- **What you need to do**
Begin at the row that has "Open the گزارش menu in navbar" and stop after the row that has "This screenshot has width=1602, height=1236.". Reproduce those rows, requests included, with every click coordinate in the answers increased by 36, and omit the pictures.

- **Records**
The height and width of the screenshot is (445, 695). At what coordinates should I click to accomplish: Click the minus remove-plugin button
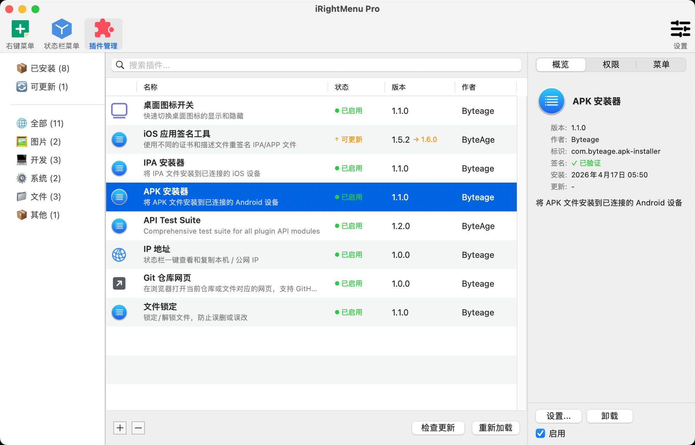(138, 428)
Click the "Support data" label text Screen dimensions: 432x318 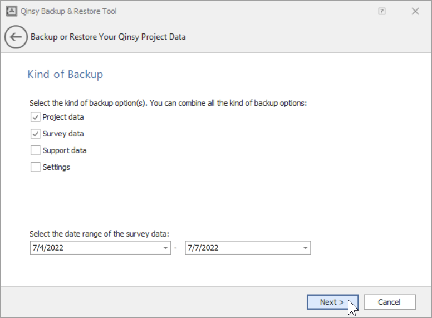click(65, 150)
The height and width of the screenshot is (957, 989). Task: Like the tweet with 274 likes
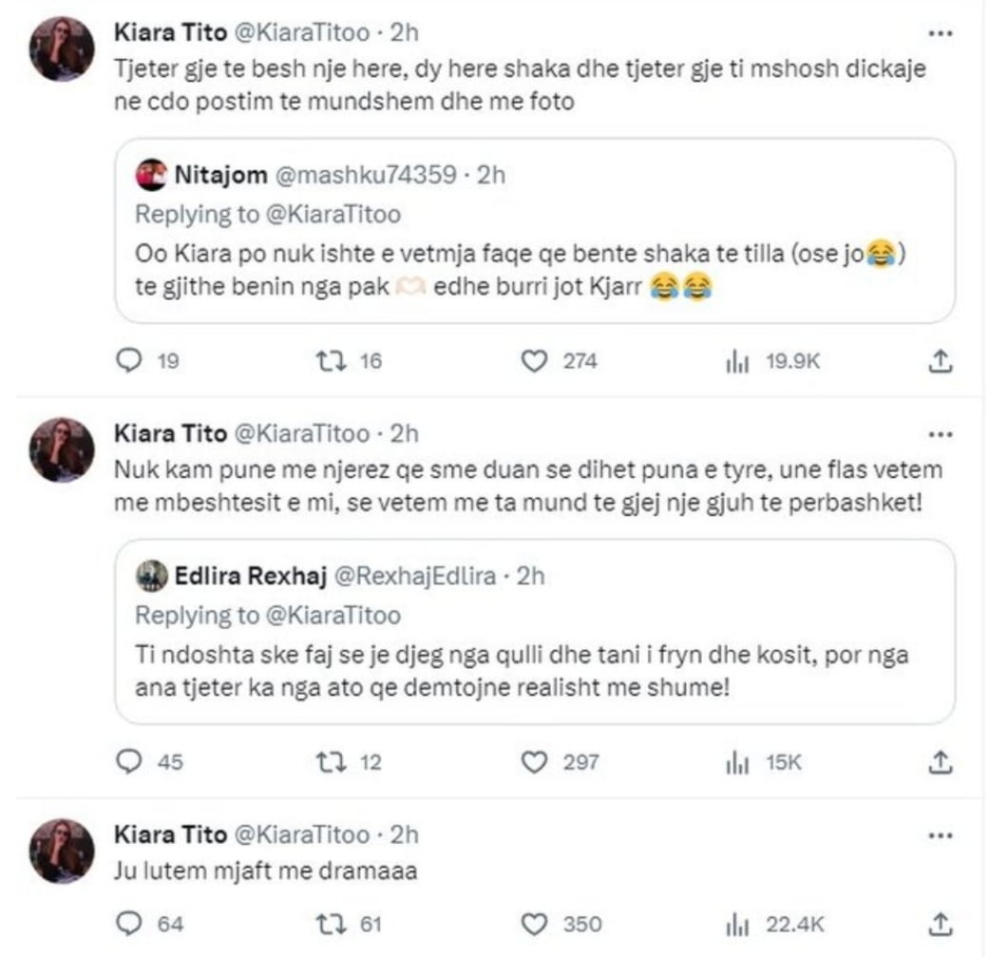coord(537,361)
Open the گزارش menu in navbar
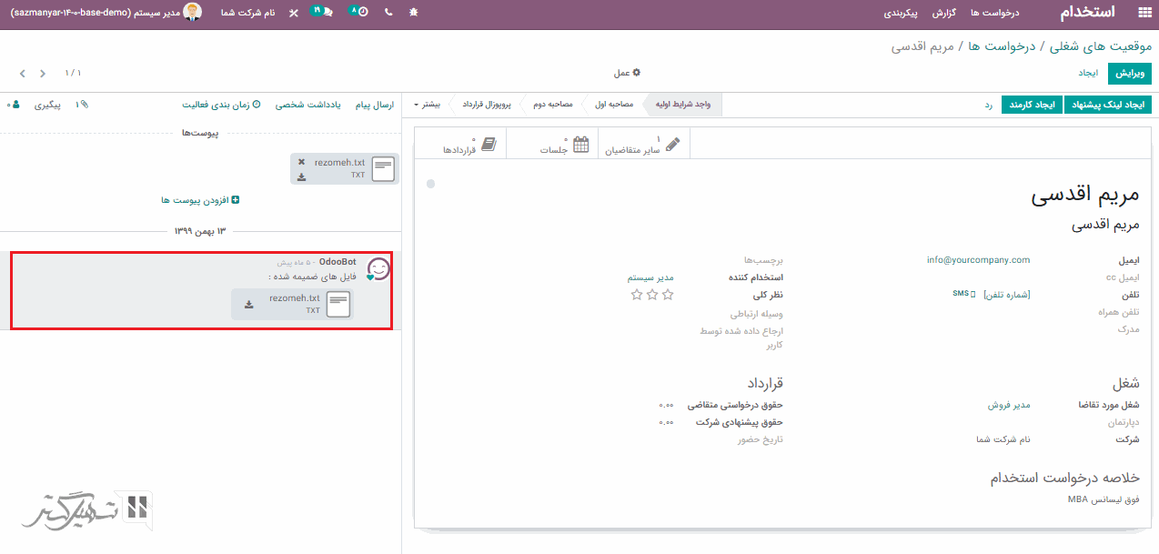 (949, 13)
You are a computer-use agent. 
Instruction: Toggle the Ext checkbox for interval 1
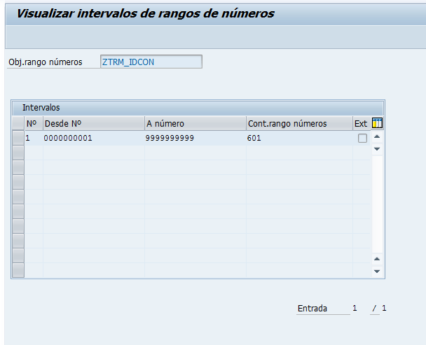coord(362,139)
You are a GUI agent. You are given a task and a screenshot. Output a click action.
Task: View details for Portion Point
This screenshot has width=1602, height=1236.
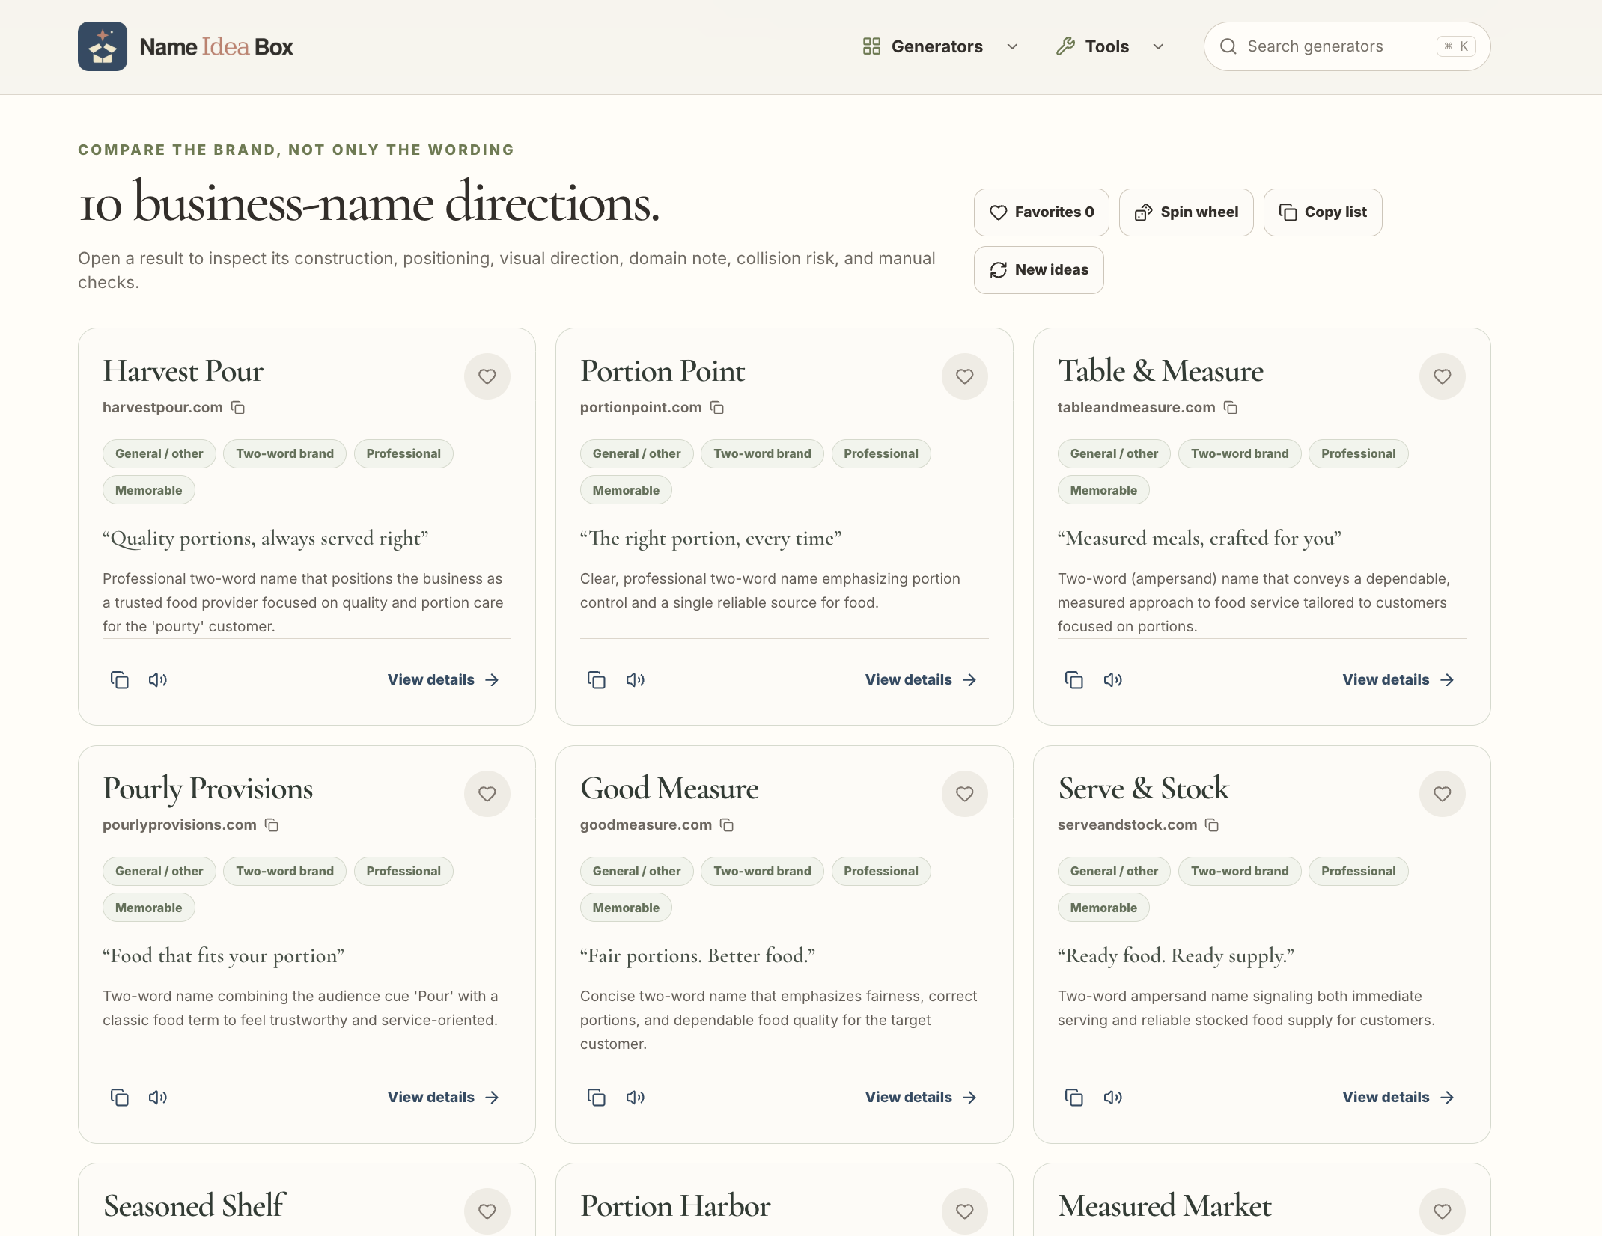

==

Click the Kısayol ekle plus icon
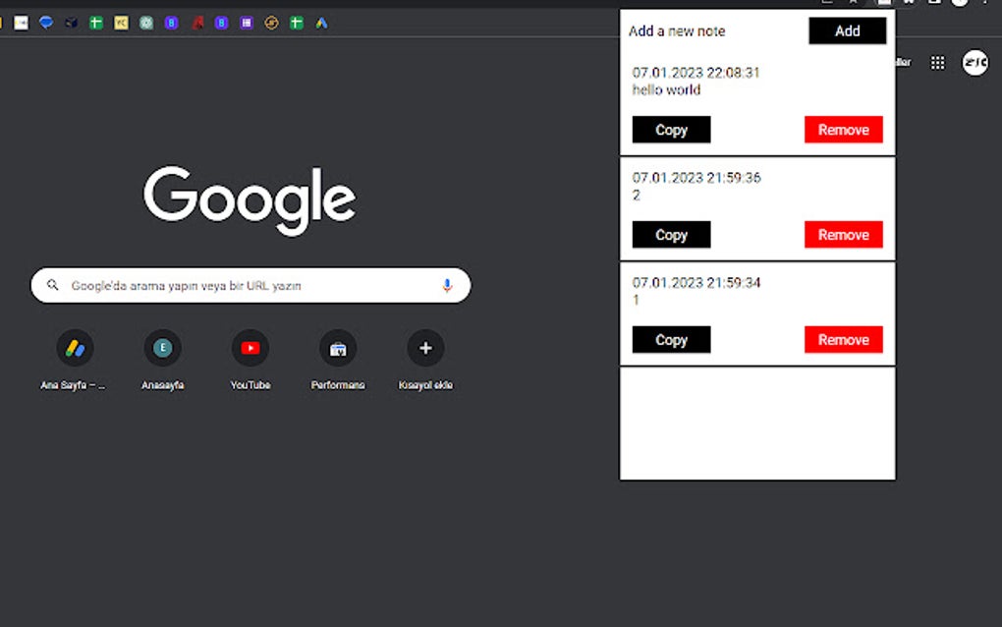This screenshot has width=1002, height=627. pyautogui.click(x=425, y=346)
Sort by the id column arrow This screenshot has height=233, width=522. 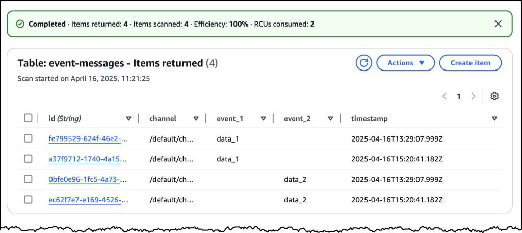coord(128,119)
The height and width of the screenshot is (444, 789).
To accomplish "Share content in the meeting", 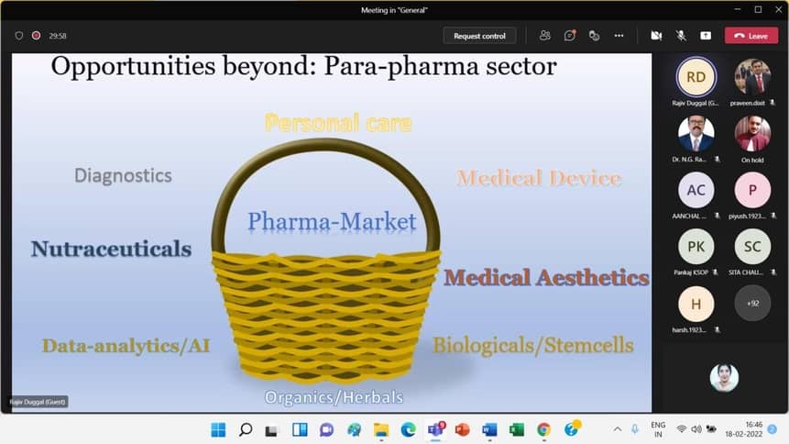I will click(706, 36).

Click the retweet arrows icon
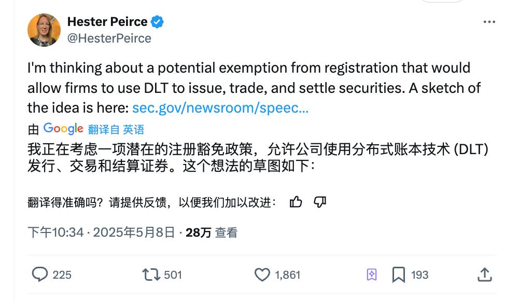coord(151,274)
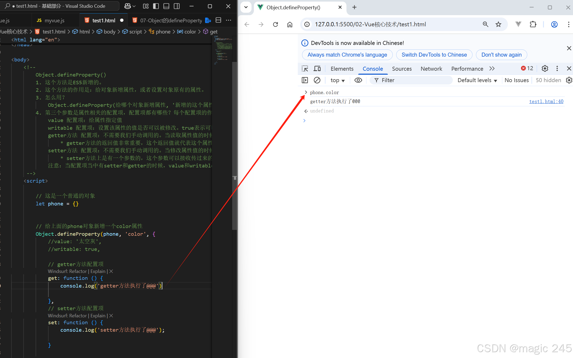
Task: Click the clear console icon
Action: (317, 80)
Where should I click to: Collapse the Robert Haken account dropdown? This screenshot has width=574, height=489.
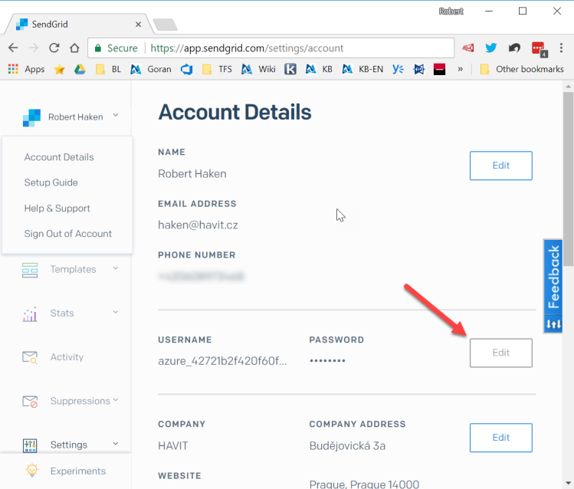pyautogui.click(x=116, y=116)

* * *

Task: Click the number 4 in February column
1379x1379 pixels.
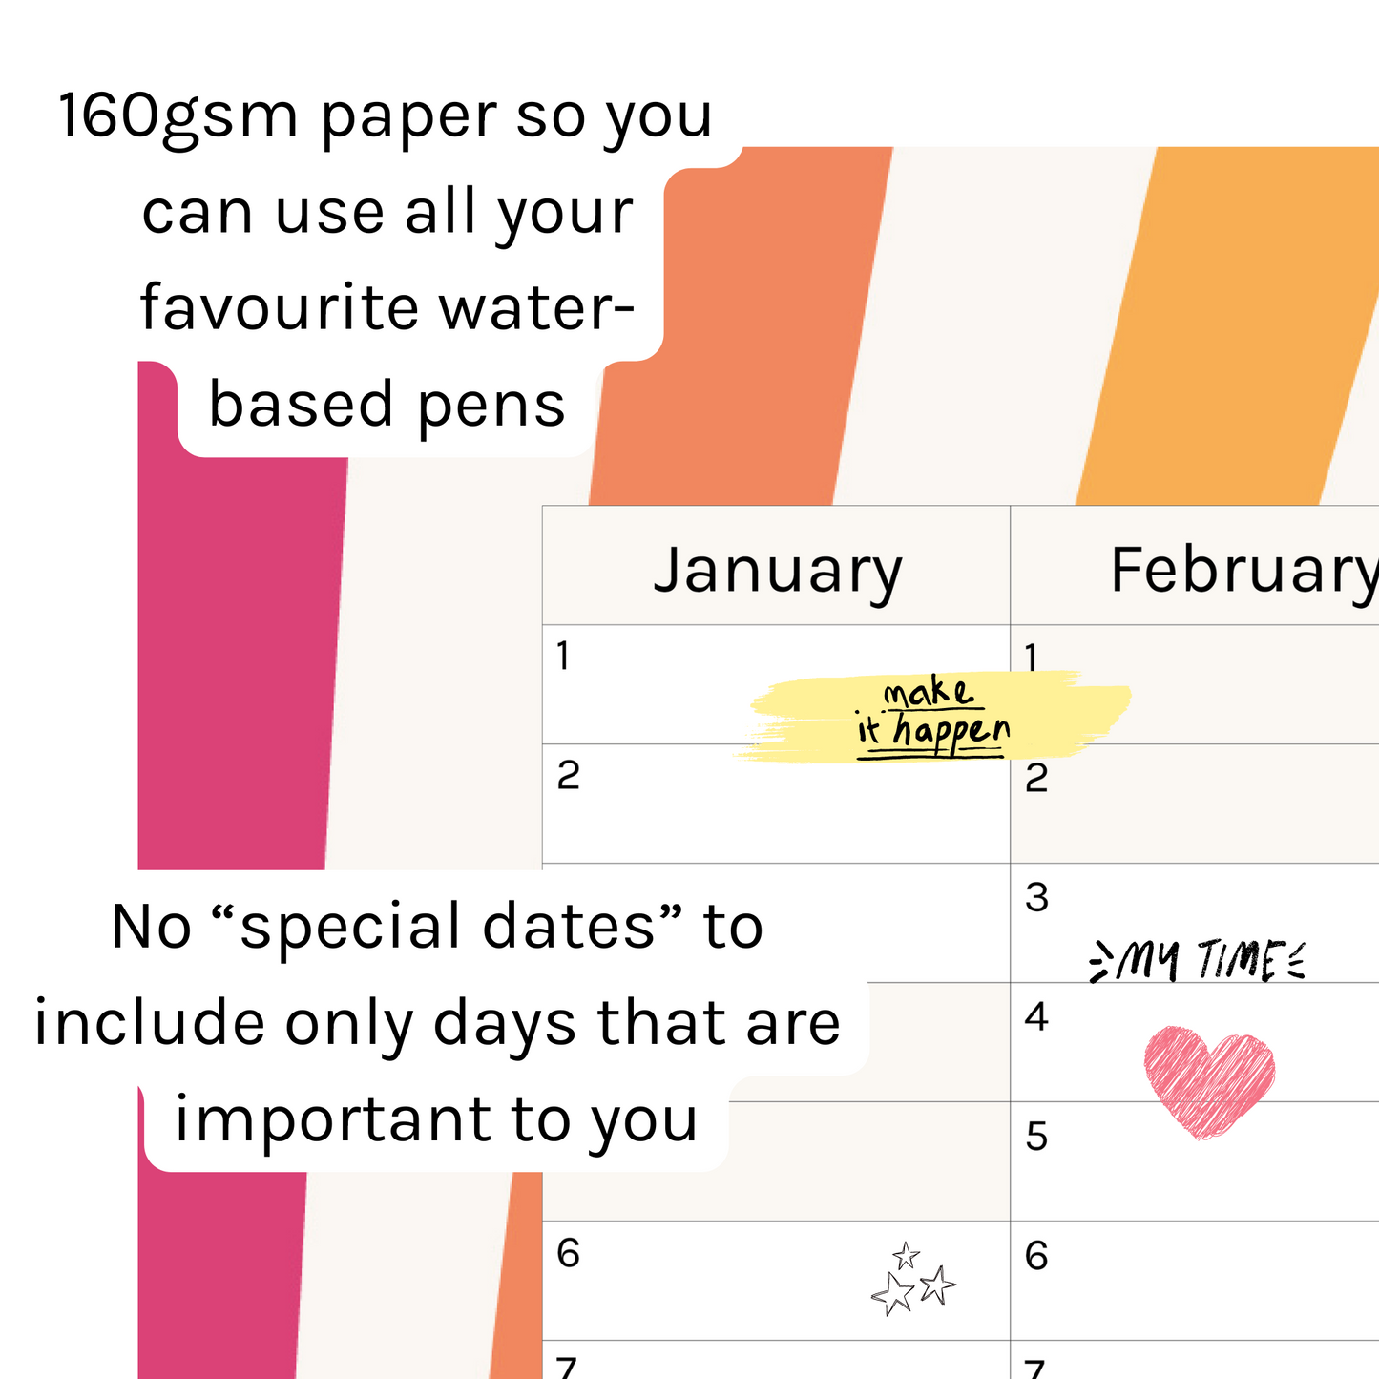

- **The reply**
Open the گزارش menu in navbar
 (985, 49)
You are a computer-use agent. 
Instruction: Toggle the Ext checkbox for interval 1
coord(398,175)
You are a GUI agent. You are given a task and a screenshot. Output a click action.
Task: View details for Portion Point
This screenshot has width=1602, height=1236.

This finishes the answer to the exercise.